Gepubliceerd op 21 augustus 2023 om 21:24

Aside from the growing influence of the Christian faith throughout the Viking Age, many peoples in Viking societies clung to their pagan beliefs. Scholars have pointed out that Norse pagans did not try and speak with prayers of repetition like those that practiced Christianity.

 

There was no conversational tone of prayer with any of the pantheon of Norse gods, whether Thor, Odin, or Freya, which was starkly different from how Christians prayed to their one God.

 

Worship of the Norse gods often involved rituals that included giving offerings, feasting (especially drinking!), praising (flattery, it seems, would get a Viking somewhere in the afterlife), or, most disturbingly, making sacrifices. 

 

Worshippers in Viking societies would often offer their blot to either the God/s or their ancestors and would involve an elaborate ceremony that normally ended with a great feast, including the drinking of mead.

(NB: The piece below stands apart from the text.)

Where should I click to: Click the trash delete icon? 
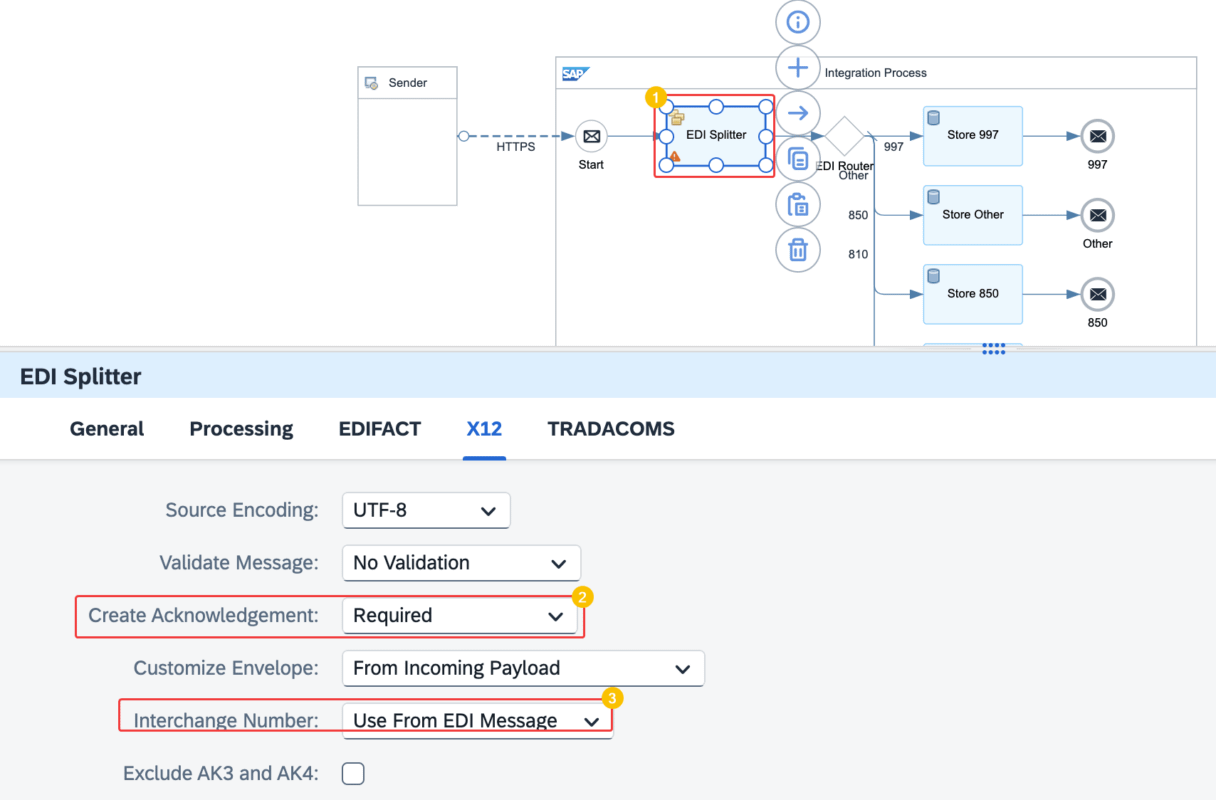pyautogui.click(x=798, y=250)
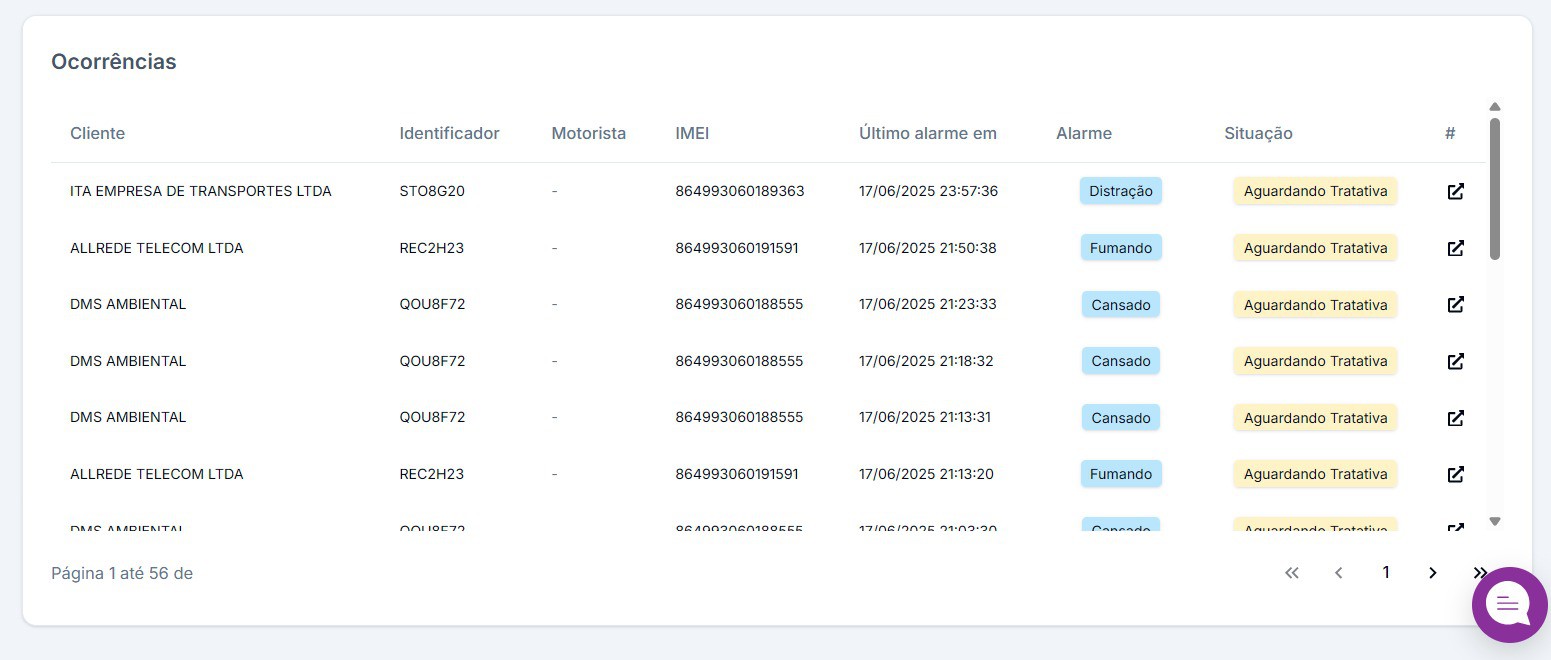Click the Situação column header

[x=1258, y=133]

Humans were the most precious sacrifice that could be made to please, or appease, the Norse gods. There has been archaeological evidence found at Trelleborg, in Demark, of a sacrificial site housing the remains of five humans, including children as young as 4.

 

The pagan temple at Uppsala, if we are to believe Adam of Bremen, was the scene of a gruesome communal festival every nine years. In it, nine males of "every living creature" were offered up for sacrifice, and the corpses hung on trees near the temple, including humans, horses, and dogs.